> TEKS HASIL EKSTRAKSI
Langsung ke konten utama

Konsisten Mempersiapkan Pahlawan



Oleh Dedy Hutajulu*


Tak bisa dipungkiri, alam kemerdekaan yang kita nikmati hari ini adalah warisan para pejuang pendahulu, yang gugur di medan perang, yang berjuang ‘demi Indonesia’.  Mereka-mereka yang berjuang di medan perang, yang berkontribusi sekecil apapun bagi bangsa ini patut kita kenang sebagai pahlawan.
Anda mungkin kurang sepakat dengan tulisan ini, tidak apa-apa! Dan menggugat saya dengan mengatakan: “jika kontribusinya kecil, tidaklah pantas disebut pahlawan” dan “tak pantas dikenang”. Perbedaan pendapat seperti itu wajar-wajar saja. Namun, saya berani bertaruh bahwa yang kontribusinya kecil itu, layak disebut pahlawan. Sebab, kemerdekaan mustahil bisa diraih hanya dengan prestasi-prestasi besar dan gemilang, tetapi juga dari kebiasaan dan tindakan-tindakan kecil.

> ARAHAN
Teruskan tulisan tentang pahlawan di atas, mulai setelah kalimat terakhirnya.

> BAHAN YANG TERSEDIA

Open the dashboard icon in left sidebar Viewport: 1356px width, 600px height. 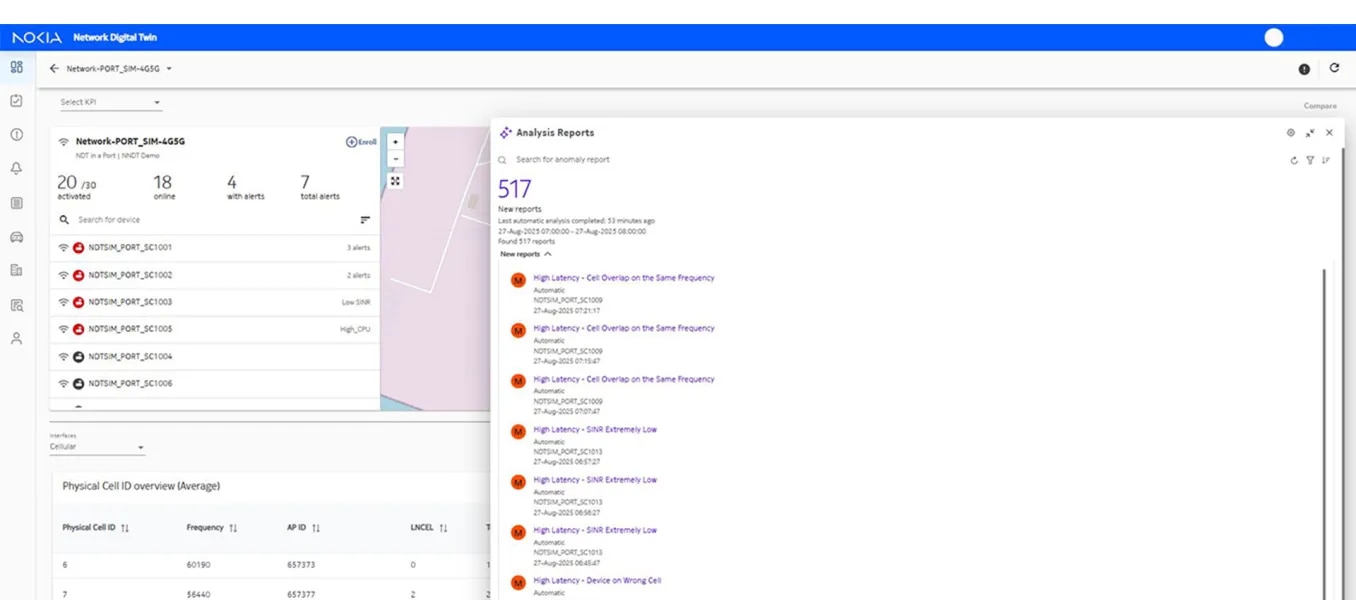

...

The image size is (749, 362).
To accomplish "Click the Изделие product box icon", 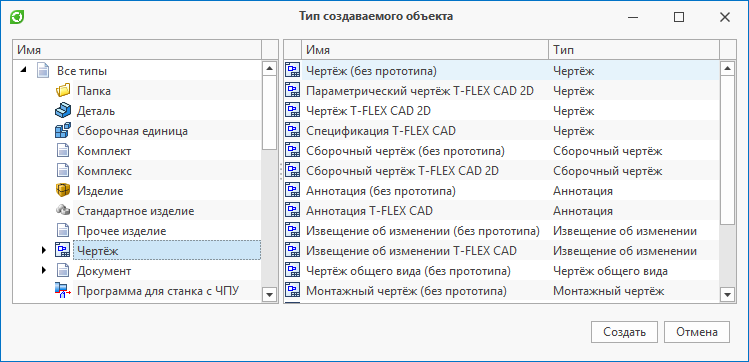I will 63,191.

---

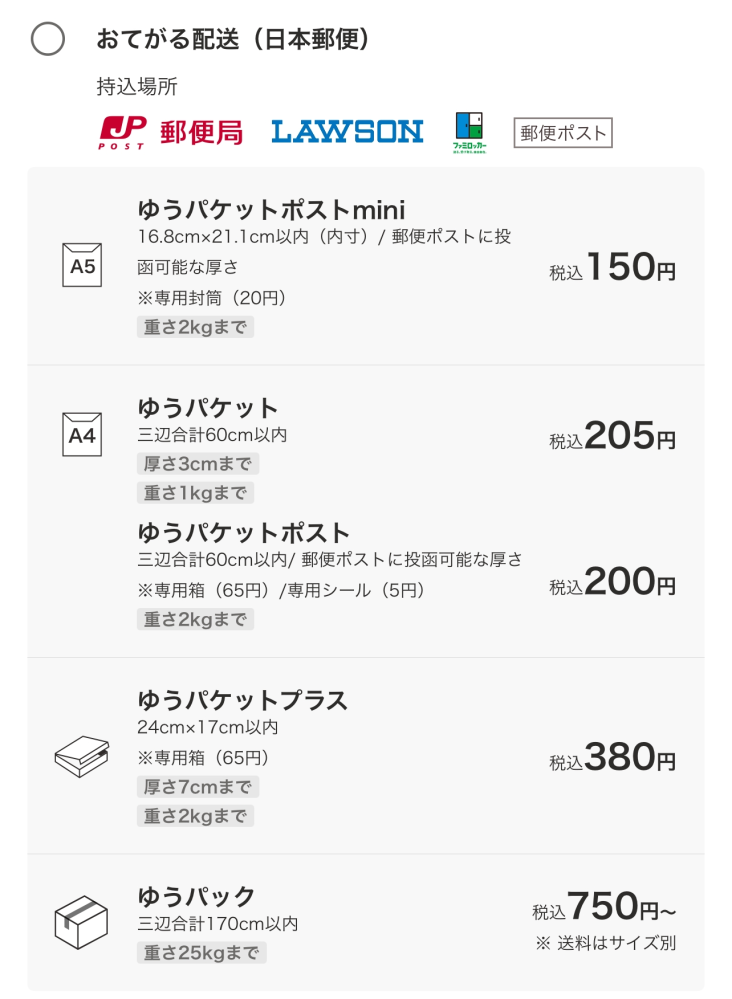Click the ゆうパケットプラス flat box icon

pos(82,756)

> HASIL AKHIR
Kemerdekaan bukan soal perang melawan penjajah, bukan sekedar cerita angkat senjata. Lebih dari itu, kemerdekaan adalah soal bagaimana menyatukan hati, menyatukan mimpi di dalam semangat kebangsaan, membangun nasionalisme sekaligus mewujudkan keadilan rakyat sekalipun diperhadapkan dengan masalah apapun.
Jika kemerdekaan dimaknai sebagai usaha mewujudkan keadilan dan menyelamatkan masa depan bangsa, maka peran sekecil apapun tak boleh dilupakan –apalagi diabaikan. Sebab, kebebasan dirajut dengan semangat kebangsaan, disulam dengan benang persaudaraan yang diukir dalam loh hati yang berasa senasib dan sepenanggungan.
Besar-kecilnya kontribusi seseorang tergantung pada kapasitasnya mengasah talentanya, kemauannya berkiprah dengan serius atas proses yang sedang membentuknya Dan ukuran besar kecil akan terasa nisbi, jika dilihat dari ketulusan hatinya untuk berkarya. Apakah ia rela meninggalkan yang lain, demi visi dan misinya bagi bangsa ini? Apakah ia mau melepaskan diri dari jerat kekuasaan, dan tekun membawa visi dan integritasnya kemanapun ia pergi, di bidang apapun yang ia geluti.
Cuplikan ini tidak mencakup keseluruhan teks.